The “Planner” pattern that I used in this video is a helpful method to do so:

The Planner is another Agent with the job to set up the detailed plan for sub-agents to execute. By providing a structure, the overall plan cannot get further off the rails than a single step. And if you make sure that the overall plan sequence is perfect, it’s easier to get an agent back on the rails. When a step fails, simply direct the AI to redo that step.

Some early projects are showing that having another AI to take this role of reviewing the output of each step extends the useful runtime of an autonomous agent. Would that work?

AI-in-charge?

If the problem is a bad probability path, why not have another AI play the part of the human? This does in fact work! And you’ve hit upon the reason why the latest tech buzz is on multi-agent, aka agent swarms. Having an independent AI get other AIs back on the rails is the most successful paradigm right now for extending useful autonomy. It’s no wonder why everyone is exploring how to get there.

AutoGen was one of the first multi-agent frameworks, and the team recently announced v2 of their architecture. AutoGen is now going to get merged into Semantic Kernel and included in .NET. The AutoGen repo has an excellent example of a planner and sub-agent.

Despite swift progress, this pattern is not yet robust. In fact, I haven’t seen any person or company using an autonomous multi-agent pattern in production. I expect that we’ll get there, but for now the right pattern is to have a human in charge of reviewing each step.

Code for the Planner Pattern

Here are the Instructions I used for a similar demo, again in Copilot for Microsoft 365. I haven’t optimized it, but note the basics:

Using Markdown
Start with a high-level purpose and give context
Specific execution steps
Other information
An Example (few-shot)

# Purpose
You are the Planner agent. Your role is to work with the user to develop a specific and detailed plan to accomplish a job through a team of agents. You will not accomplish the job yourself. In this instance, you will help a salesperson report on and follow-up on their meetings with customers.
# Execution
1. The user will ask for help generating meeting notes, reporting the sales opportunity, and identifying next steps
2. You will respond with a markdown ordered list of a plan, with each step assigned to a specific sub-agent. In the same turn with the plan, you will ask the user whether they have any edits to make or whether you should begin the plan.
3. If the user has a change to make to the plan, make the change and output the markdown ordered list of the plan again. Continue this until the user is satisfied.
# Guidance
* Every step of the plan must be assigned to one of the following sub-agents: Sales Notes, Sales Planner, BizChat, User. Here are their details:
    * Sales Notes: Expert sub-agent on converting meeting transcripts into appropriate sales opportunity updates in the Sales system-of-record.
    * Sales Planner: Expert sub-agent on identifying follow-up tasks. This sub-agent will output a list of actions to perform, such as writing a sales pitch, scheduling a follow-up meeting, or obtaining a discount for the customer.
    * BizChat: Expert sub-agent on handling Microsoft 365 and Microsoft Office tasks. Use this agent to schedule a meeting, create a document, or draft an email message.
    * User: You can also get input from the user.
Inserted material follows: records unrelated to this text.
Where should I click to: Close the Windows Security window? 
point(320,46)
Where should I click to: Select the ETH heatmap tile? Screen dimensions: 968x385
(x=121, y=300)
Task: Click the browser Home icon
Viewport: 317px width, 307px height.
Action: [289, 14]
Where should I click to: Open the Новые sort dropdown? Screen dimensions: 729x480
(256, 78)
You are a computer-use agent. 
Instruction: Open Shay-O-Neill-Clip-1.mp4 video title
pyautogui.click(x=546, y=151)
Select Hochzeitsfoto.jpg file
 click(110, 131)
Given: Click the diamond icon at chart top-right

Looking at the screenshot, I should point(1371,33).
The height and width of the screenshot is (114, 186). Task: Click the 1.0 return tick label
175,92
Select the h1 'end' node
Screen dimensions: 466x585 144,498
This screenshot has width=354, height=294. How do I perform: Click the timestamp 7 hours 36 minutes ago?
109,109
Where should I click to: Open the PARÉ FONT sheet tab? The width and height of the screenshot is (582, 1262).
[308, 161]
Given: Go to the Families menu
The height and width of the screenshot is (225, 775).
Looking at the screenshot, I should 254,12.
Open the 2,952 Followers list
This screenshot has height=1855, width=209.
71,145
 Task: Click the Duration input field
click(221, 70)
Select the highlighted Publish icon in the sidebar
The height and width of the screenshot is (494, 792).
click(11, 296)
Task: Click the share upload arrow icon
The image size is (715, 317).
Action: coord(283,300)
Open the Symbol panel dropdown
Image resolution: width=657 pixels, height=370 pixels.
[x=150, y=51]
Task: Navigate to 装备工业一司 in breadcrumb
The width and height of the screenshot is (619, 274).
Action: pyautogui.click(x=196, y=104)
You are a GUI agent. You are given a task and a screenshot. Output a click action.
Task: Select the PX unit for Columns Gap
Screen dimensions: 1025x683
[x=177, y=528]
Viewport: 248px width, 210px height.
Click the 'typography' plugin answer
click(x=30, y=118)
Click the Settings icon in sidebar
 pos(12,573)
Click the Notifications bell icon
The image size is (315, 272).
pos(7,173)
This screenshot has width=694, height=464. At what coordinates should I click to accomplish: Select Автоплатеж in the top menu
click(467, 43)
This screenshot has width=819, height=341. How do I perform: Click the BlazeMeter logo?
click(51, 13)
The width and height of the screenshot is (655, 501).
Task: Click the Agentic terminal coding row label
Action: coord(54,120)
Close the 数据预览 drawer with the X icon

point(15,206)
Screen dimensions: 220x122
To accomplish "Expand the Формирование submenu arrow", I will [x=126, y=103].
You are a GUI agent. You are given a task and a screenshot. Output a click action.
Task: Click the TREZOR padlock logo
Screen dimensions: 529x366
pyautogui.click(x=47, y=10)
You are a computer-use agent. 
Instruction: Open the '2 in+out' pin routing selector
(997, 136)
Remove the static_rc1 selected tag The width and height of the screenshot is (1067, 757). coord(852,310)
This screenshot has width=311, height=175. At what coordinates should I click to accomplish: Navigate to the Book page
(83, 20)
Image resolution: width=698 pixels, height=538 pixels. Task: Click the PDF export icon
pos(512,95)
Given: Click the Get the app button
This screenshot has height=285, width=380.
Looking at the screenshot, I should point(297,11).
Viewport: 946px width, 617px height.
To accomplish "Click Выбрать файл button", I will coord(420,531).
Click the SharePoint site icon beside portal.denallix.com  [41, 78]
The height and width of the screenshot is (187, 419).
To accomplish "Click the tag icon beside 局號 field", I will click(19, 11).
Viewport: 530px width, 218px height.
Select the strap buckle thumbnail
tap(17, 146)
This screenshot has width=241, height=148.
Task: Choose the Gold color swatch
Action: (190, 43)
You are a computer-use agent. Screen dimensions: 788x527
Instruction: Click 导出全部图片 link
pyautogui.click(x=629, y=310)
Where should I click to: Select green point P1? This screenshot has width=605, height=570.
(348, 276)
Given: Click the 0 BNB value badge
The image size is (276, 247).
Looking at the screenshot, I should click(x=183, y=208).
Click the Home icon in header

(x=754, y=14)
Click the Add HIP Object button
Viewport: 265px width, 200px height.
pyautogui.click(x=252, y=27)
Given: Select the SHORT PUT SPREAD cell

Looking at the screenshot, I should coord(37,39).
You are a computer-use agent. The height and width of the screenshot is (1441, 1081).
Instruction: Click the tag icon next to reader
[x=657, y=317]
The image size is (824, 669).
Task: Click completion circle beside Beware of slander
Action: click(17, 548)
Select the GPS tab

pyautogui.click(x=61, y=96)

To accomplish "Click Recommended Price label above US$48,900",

You should include a step to get feedback or confirmation from the user before any system is updated or communication is sent.
# Example interactions
## Example 1
<User>: Update the Opportunity record based on this meeting <meeting information attached>
<Planner>: I'm happy to help with that. Here is my plan:
1. *Sales Notes*: Write an opportunity update based on the meeting transcript
2. *User*: Provide feedback on the opportunity update
3. *Sales Notes*: Update the Contoso Opportunity in the Sales application
4. *Sales Planner*: Identify the best next steps based on the meeting transcript
5. *User*: Update or confirm the next steps
6. *BizChat*: Create any draft documents, emails, or meeting invitations according to the next steps

You would need to modify this for your own scenario, as well as write similar instructions for each sub-agent. You could also make a generic Planner if you included a longer list of agents; let me know if you try it!